Challenging AI generated code from first principles

Prototyping new features and fixing bugs has become so much faster now that we have coding copilots like Cursor and LLMs (Large Language Models). We can generate boilerplate code in no time, saving time that would have gone into repetitive tasks. AI suggestions often feel like magic—type a quick prompt, accept a snippet, and plug it in.
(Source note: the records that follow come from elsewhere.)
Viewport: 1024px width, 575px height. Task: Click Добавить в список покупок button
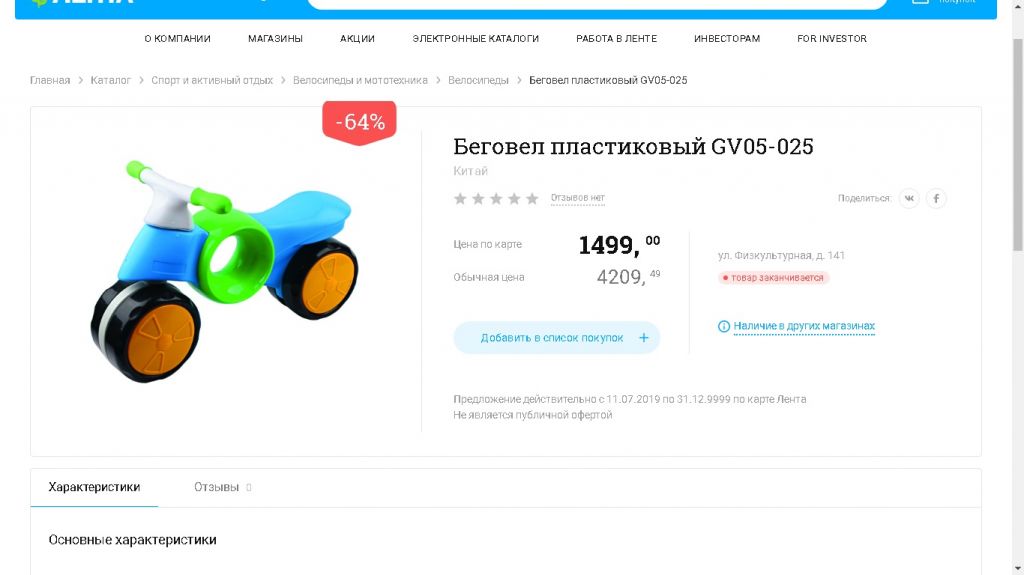coord(556,338)
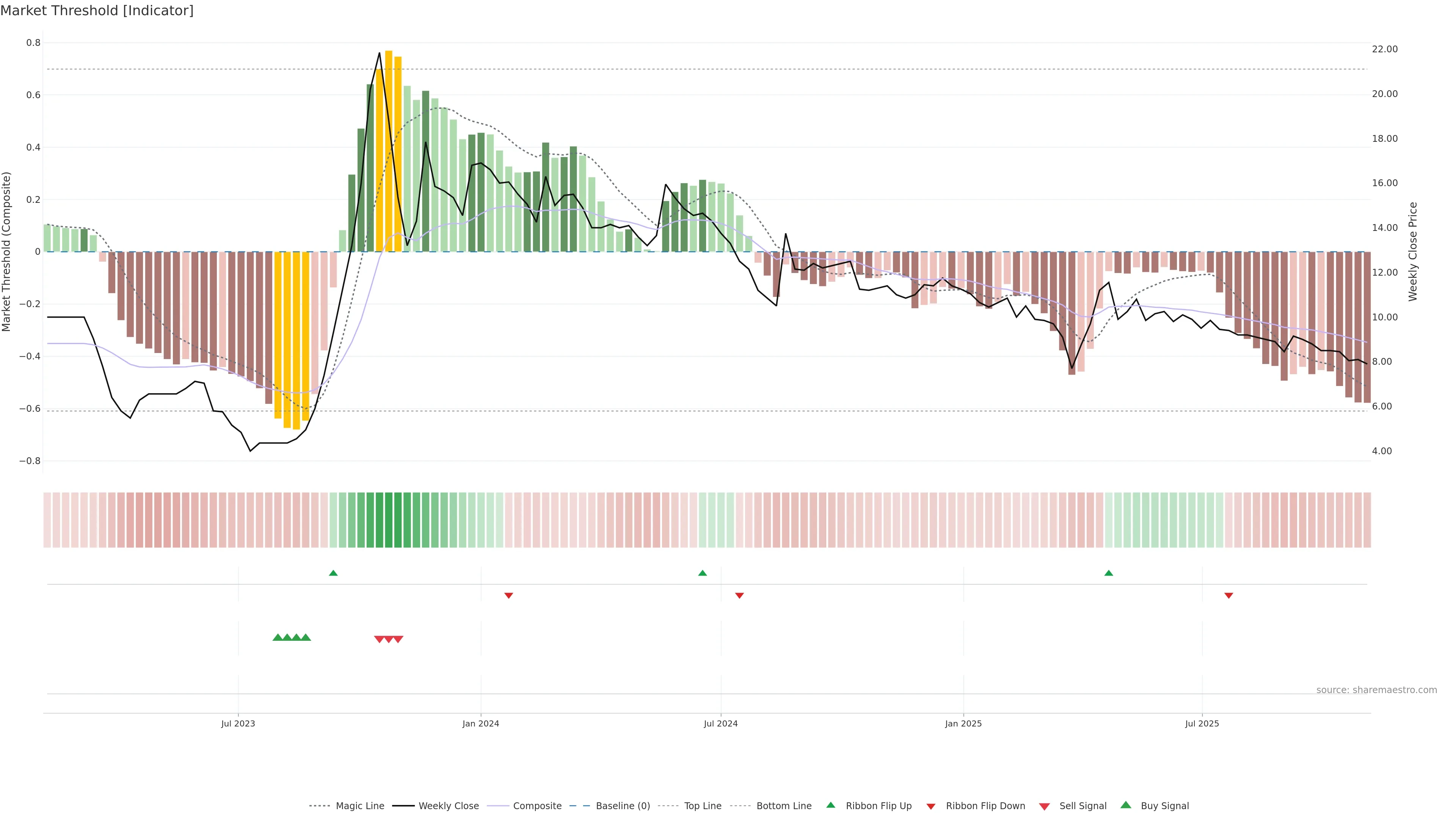This screenshot has width=1456, height=819.
Task: Click the Ribbon Flip Up legend triangle icon
Action: [x=830, y=805]
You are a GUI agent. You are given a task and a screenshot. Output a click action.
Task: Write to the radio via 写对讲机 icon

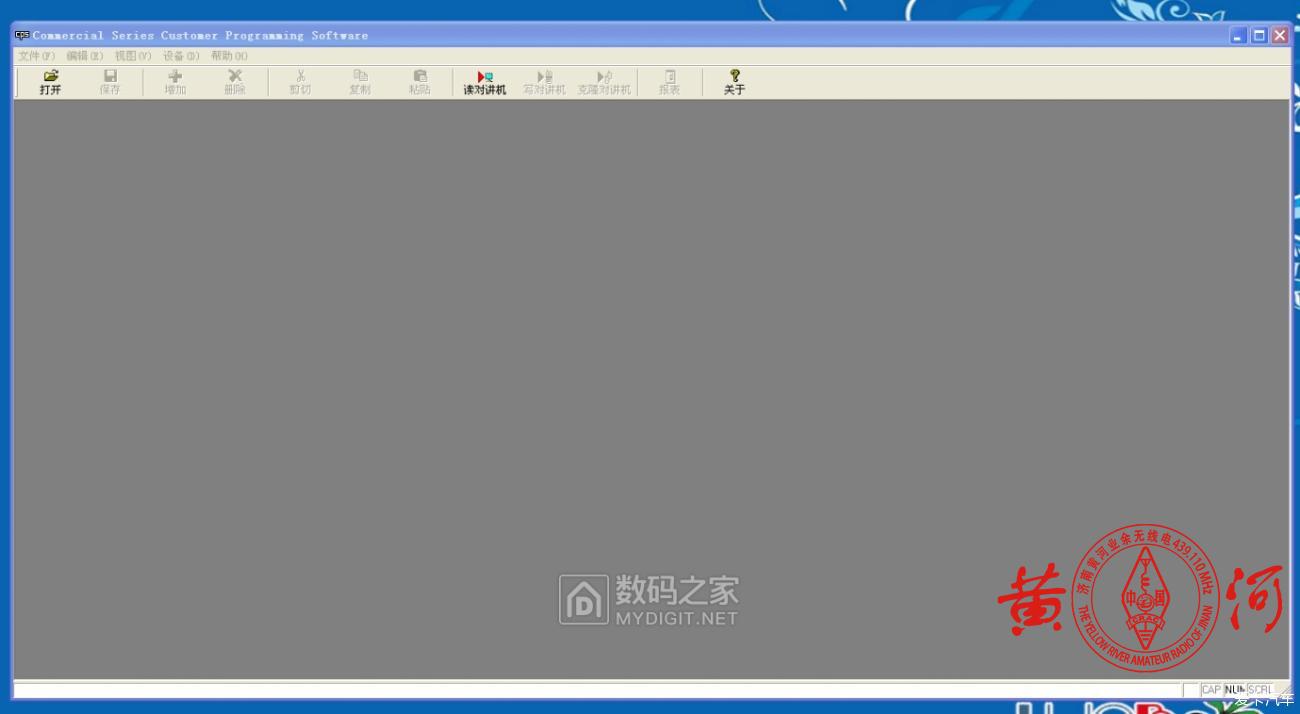tap(544, 82)
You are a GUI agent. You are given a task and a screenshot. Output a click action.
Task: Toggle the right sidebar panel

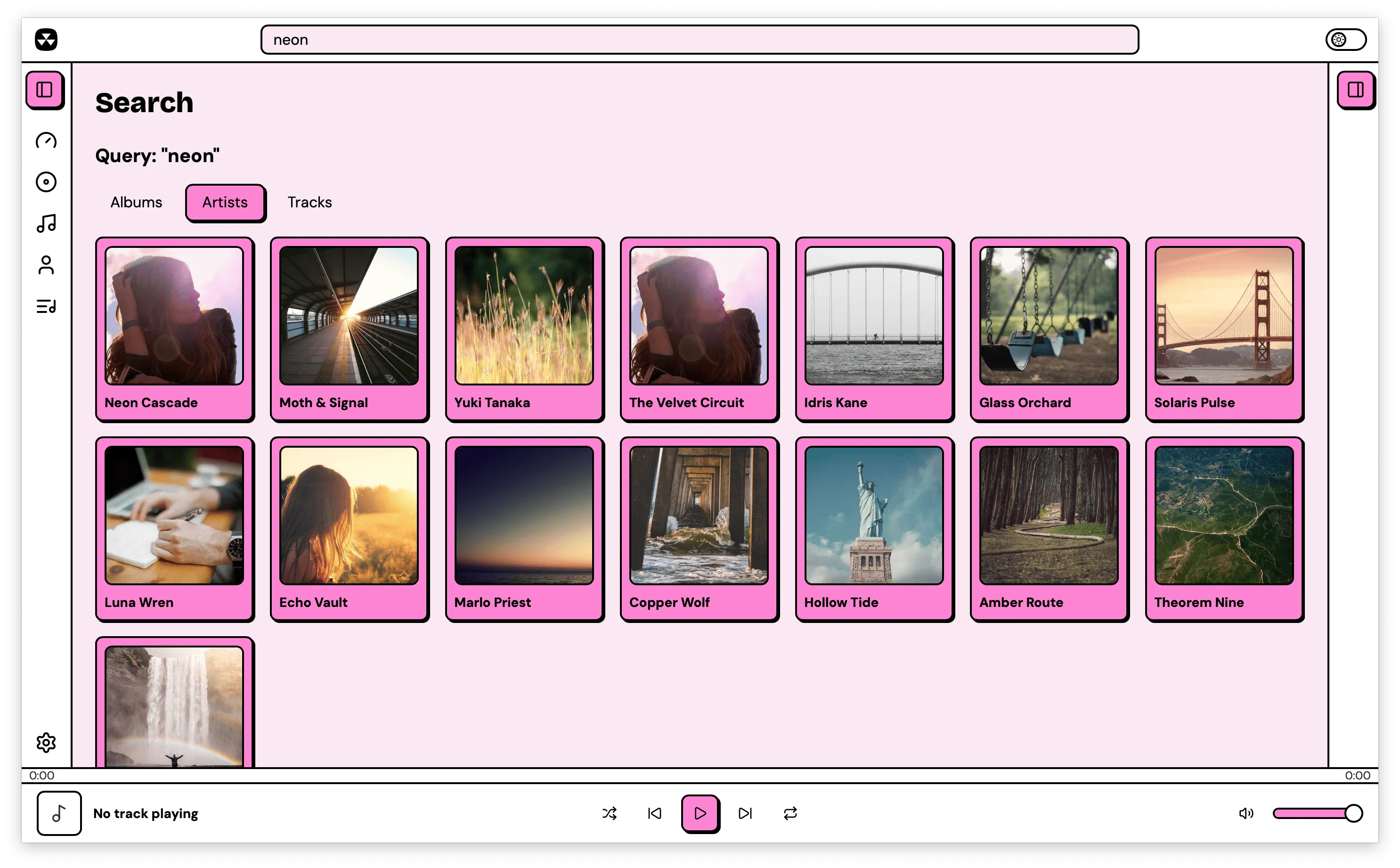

However, this speed comes with a downside: it’s too easy to bypass deep thinking. When every problem becomes a quick “ask AI → copy → paste” routine, we risk turning our development process into a mindless code factory. Sure, the code looks perfect, but without that crucial step of thinking through first principles, we’re more likely to miss those subtle-but-important details that come back to bite us later.

Let’s look at another example:

events.where("data LIKE ?", "%#{search_term}%")

Here, an LLM might suggest this simple SQL LIKE query to search for certain events in a system by a search term. At first glance, it looks perfectly fine—it’s a common Rails pattern that many of us have written countless times. But accepting this without deeper consideration could miss critical issues:

Case sensitivity varies by database (PostgreSQL is case-sensitive by default)
The leading wildcard (%) makes it impossible to utilize database indexes effectively, forcing a full table scan
- Unless one exists, or perhaps you need a new index?
Without pagination, this query could return an enormous result set and impact application performance

A more proper solution would need to consider database-specific functions like ILIKE for case-insensitive searches, proper indexing strategies, and maybe even implementing pagination with limit and offset to handle large datasets efficiently.

There are many other subtle examples like this, and the risk of these kinds of oversights is particularly high in distributed systems I think. Even as a prompter, it can be challenging to fully articulate all the possible scenarios for an LLM to translate into truly robust, battle-tested code.

What I am mostly reflecting on is that the urge to move fast and move on to the next thing, combined with the speed at which we can get feedback from LLMs, makes us overlook the critical thinking process of writing software.

While these tools boost productivity, they’re not a replacement for critical thinking. Taking the time to understand why something works (or breaks) and building strong mental models isn’t just busy work—it’s a good defense against shipping code that you don’t understand yourself.

The progress LLMs have made in the last year is hard to overlook, and I love how productive tools like Cursor make it all feel like magic. All that said, I think we should keep using LLMs to make us ship faster while maintaining a healthy balance—challenging the seemingly perfect code they generate and forcing ourselves to think through problems from first principles.